Quant aux solistes, ils sont également du plus haut niveau. A tout seigneur tout honneur, Christian Immler incarne tour à tour un parfait Phébus (BWV 201) et un non moins convaincant Eole (BWV 205), notamment, pour ce dernier rôle, dans l’air «Wie will ich lustig lachen». Son duo avec Alejandro Meerapfel, «Mit Verlangen drück’ ich deine zarten Wange» (BWV 201), est extraordinaire, leur musicalité étant rehaussée par le superbe accompagnement des hautbois et des flûtes. Il convient également de souligner que la participation d’Alejandro Meerapfel au chœur conclusif de la Cantate BWV 213 recèle de magnifiques couleurs: le frisson ne peut que parcourir l’auditeur! Céline Scheen, qui tient un rôle dans chacune des trois cantates, est également parfaitement à son aise, jouant avec délices sur la dimension théâtrale et moqueuse de son air «Patron, das macht der Wind!» (BWV 201), air où l’accompagnement du bassoniste Alain De Rijckere est également exceptionnel. Le contre-ténor Clint Van der Linde doit lui aussi être salué comme il le mérite, ne serait-ce que pour l’air «Aufglebasene Hitze» (Cantate BWV 201).
Concluons ce panorama par quelques mots sur le DVD. Très bien filmé (grâce, notamment, à une grande diversité de prises de vue, en particulier sur les solistes instrumentaux), ce concert, enregistré lors du festival d’Ambronay, distille immédiatement un grand plaisir tant pour l’œil que pour l’oreille. Le plus beau passage, à cet égard, réside certainement dans l’air «Auf meinen Flügeln sollst du schweben», où les caméras pointent en détail les visages du premier violon, du hautboïste et du chef sur un fond musical de toute beauté. Il faut néanmoins signaler quelques erreurs dans le livret, où figurent par ailleurs de très intéressants propos de Gilles Cantagrel et de Leonardo García Alarcón, puisque le rôle de Tugend (la Vertu) est tenu par Fabio Trümpy et non par Céline Scheen, qui chante en revanche celui de Wollust (la Volupté).
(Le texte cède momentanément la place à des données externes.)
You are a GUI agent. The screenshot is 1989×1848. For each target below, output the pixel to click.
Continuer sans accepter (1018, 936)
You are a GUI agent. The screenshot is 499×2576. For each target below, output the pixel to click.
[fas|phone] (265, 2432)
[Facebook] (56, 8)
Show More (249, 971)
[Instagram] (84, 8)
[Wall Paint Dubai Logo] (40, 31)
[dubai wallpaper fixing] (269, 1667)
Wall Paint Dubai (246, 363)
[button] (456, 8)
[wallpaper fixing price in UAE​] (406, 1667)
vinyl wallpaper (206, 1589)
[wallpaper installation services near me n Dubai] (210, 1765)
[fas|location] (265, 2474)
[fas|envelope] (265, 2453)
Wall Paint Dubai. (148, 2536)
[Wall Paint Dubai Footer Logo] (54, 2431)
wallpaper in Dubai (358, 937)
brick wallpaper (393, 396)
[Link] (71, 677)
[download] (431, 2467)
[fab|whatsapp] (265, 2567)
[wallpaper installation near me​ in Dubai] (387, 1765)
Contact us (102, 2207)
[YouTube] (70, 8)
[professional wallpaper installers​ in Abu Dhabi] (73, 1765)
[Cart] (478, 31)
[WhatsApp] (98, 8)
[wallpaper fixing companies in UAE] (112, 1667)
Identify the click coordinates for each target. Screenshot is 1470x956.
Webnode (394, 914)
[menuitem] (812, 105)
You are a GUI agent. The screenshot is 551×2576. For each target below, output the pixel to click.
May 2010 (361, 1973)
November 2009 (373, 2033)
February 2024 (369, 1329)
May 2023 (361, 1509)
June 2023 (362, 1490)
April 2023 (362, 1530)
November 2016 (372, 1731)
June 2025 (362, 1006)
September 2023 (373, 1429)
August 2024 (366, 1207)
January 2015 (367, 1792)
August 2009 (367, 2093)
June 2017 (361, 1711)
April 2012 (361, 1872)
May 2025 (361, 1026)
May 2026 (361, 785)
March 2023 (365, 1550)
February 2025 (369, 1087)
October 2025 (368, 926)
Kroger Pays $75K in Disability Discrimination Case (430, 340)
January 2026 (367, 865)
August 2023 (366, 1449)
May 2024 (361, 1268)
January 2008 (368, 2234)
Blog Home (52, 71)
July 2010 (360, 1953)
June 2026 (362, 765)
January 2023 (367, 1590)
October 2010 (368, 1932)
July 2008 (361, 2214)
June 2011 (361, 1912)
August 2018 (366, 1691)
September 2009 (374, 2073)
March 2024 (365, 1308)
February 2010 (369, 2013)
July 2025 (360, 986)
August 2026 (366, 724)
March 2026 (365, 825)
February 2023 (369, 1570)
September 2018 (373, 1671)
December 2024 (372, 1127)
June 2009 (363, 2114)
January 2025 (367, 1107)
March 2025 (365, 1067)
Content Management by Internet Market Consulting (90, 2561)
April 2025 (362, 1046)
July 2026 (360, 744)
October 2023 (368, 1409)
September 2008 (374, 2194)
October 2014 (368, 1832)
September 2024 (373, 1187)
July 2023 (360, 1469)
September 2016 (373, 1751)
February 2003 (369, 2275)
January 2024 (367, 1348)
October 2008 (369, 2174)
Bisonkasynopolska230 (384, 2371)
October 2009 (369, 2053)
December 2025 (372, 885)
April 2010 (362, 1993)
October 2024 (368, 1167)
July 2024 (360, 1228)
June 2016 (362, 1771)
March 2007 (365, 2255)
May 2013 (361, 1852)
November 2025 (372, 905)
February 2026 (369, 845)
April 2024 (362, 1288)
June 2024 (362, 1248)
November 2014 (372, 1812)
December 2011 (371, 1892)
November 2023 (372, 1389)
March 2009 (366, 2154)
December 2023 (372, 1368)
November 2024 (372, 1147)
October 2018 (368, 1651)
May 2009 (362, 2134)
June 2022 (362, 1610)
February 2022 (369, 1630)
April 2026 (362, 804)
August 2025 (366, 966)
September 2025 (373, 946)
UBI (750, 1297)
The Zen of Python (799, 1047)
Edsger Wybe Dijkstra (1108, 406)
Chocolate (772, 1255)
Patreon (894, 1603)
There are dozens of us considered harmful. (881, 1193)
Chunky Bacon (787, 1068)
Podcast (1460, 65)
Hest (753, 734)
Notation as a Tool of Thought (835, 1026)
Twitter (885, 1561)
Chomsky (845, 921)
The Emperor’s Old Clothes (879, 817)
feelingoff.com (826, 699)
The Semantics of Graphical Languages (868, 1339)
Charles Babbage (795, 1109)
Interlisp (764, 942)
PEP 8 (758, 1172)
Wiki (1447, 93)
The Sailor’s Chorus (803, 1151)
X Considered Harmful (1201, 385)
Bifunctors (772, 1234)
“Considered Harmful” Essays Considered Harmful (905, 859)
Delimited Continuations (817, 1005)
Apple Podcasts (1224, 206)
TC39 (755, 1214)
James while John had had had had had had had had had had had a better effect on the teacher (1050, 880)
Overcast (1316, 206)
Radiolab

De plus, contrairement à ce qui est écrit page 67, «Ich bin deine, Du bist meine» n’est pas un récitatif d’Hercule mais un air où chantent conjointement Clint Van der Linde (Hercule) et Fabio Trümpy (Tugend). Enfin, on regrettera le décalage qui figure en page 3 du livret entre les plages et les minutages de chaque partie: ainsi, c’est le chœur introductif «Lasst uns sorgen, lasst uns wachen» qui dure 5’47 et non le récitatif de Hercule, qui fait bien 0’47. La lecture de ce récapitulatif doit donc être décalée d’une ligne à chaque fois.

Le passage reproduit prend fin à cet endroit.